Ancora una gara giocata bene, culminata con una sconfitta immeritata e arrivata sempre negli ultimi minuti fatali. Peccato per le tante occasioni mancate in un secondo tempo omaggiato, a chi di omaggi non aveva certo alcun bisogno e che ha permesso alla capolista Ennese di espugnare Campobello di Licata. Una gara dai due volti quella vista al “Tre Torri”, che ha mostrato un Atletico Campobello C5 pimpante e determinato nel primo tempo ed una Ennese combattiva e più concreta nella ripresa. Viene fuori una gara piacevole, veloce, con continui ribaltamenti di fronte ed anche abbastanza corretta e ben diretta dall’arbitro Puleo di Palermo. Parte a razzo la squadra di Jack Giardina che con un pressing a tutto campo coglie di sorpresa l’Ennese che sembra accusare il colpo. Dopo appena 10’ minuti l’Atletico Campobello conduce la gara per 2 a 0 con i gol di Ciuni e Bonetta. La capolista sembra stordita da questa partenza, ma la reazione non tarda ad arrivare, prima accorcia le distanze e poi pareggia con Petralia 2 a 2;

Ma l’Atletico di oggi è bello a vedersi, macina gioco ed azioni da gol ed è proprio in una di queste che sul finire del primo tempo segna il terzo gol ancora con Ciuni chiudendo il primo tempo in vantaggio per 3 a 2. Nel secondo tempo l’Ennese entra in campo più determinata e nei primi minuti iniziali della ripresa pareggia.
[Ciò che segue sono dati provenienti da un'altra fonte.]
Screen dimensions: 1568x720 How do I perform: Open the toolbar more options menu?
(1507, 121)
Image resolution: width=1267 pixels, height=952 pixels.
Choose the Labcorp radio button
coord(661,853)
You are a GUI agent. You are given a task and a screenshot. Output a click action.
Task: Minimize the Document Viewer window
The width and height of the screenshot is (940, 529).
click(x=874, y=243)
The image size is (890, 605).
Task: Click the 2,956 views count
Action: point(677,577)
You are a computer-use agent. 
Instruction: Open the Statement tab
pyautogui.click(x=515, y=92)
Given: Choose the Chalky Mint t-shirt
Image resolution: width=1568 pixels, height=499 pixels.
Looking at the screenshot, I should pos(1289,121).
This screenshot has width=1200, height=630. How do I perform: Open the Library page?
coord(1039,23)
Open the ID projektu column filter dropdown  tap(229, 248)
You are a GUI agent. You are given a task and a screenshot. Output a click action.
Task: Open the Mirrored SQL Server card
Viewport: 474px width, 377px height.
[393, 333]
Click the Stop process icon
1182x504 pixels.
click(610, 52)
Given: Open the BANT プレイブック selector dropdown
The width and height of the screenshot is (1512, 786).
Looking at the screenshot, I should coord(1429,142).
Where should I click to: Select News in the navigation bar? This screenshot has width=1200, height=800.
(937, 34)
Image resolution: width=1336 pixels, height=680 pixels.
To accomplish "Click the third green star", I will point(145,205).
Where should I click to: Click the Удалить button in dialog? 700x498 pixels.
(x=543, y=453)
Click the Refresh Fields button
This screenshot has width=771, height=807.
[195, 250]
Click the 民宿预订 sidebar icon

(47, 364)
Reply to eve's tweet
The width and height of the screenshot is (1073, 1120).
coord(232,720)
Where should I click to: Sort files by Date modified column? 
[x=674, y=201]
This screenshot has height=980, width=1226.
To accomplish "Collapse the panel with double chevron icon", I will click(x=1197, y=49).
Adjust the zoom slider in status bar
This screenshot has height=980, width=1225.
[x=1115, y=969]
Ma l’Atletico Campobello non ci sta ed inizia di nuovo a fare gioco e creare azioni da gol ed in una di queste va in rete con Bonetta. Da qui in vanti la partita per Ennese si fa più difficile, perché l’Atletico riesce ad arginare tutte le folate avversarie. Ma quando tutto sembra procedere per il verso giusto accade l’inverosimile. Errore difensivo e l’Ennese pareggia con Bertuccio, 4 a 4. Il pareggio sembra avere spezzato le gambe all’Atletico mentre l’Ennese prima spreca un tiro ilbero con Giaimo e nei minuti finali segna ancora con Petralia il definitivo 5 a 4. Peccato, peccato, peccato. La partita è stata divertente e corretta in campo e fuori, dove numerosi spettatori hanno assistito sportivamente. Una sconfitta troppo severa – dichiara mister Jack Giardina – e sicuramente immeritata, ora la classifica, anche se siamo solo alla decima giornata, si fa preoccupante ma la squadra è viva e vegeta e sabato prossimo, – continua Giardina – dovrà fare bottino pieno contro il fanalino di coda Virtus Gela. Da una sconfitta c’è sempre da imparare, – dichiara il direttore generale Sebastiano Caizza – ma il tempo per pensare a ieri è già passato. Questo è gruppo di ragazzi fantastici che nei momenti di difficoltà hanno saputo sempre dare il massimo superandoli in maniera positiva. La settimana prossima ci aspetta la trasferta in casa della Virtus Gela. Sfida difficile ma affascinante, sicuramente da vincere! Vedremo.